Here are four simple tips to work hard and never take short cuts:
1. Fight off complacency each day you arrive to work. No matter how you feel or what you are dealing with, never be complacent. Complacency puts you and coworkers at risk of being harmed and will affect your work performance. Never sacrifice officer safety.
2. Listen to your gut. When the hairs on your neck stand up or something does not feel right or you sense tension, listen to your gut. Police officers and correctional officers have a trained instinct and are able to sense when something is out of the ordinary. Act upon this by following through handling whatever the situation is that has arisen. It is better to overreact in preparation and be wrong, than under react and fall short being prepared.
3. Always do your best.
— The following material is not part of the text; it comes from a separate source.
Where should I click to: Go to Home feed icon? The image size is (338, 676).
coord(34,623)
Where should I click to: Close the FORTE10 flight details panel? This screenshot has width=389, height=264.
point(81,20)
Even when you are mentally and physically exhausted or just not feeling it, continue to fight to always do and be your best. Take care of yourself the best you can.
4. Drop the ego. Be safe. Call for backup. Very few things are imminent danger. Get sufficient cover to deal with things accordingly. This can lessen the risk of being assaulted or injured.
So remember, never take shortcuts. Regardless of what task you are completing or who you are dealing with, do your job completely every time and take pride in your work for yourself. Work your day as if it is your first day in training. Do not work for recognition or credit but instead to show the crooks what type of officer you choose to be.
As Aristotle said, “We are what we repeatedly do. Excellence, therefore, is not an act but a habit.”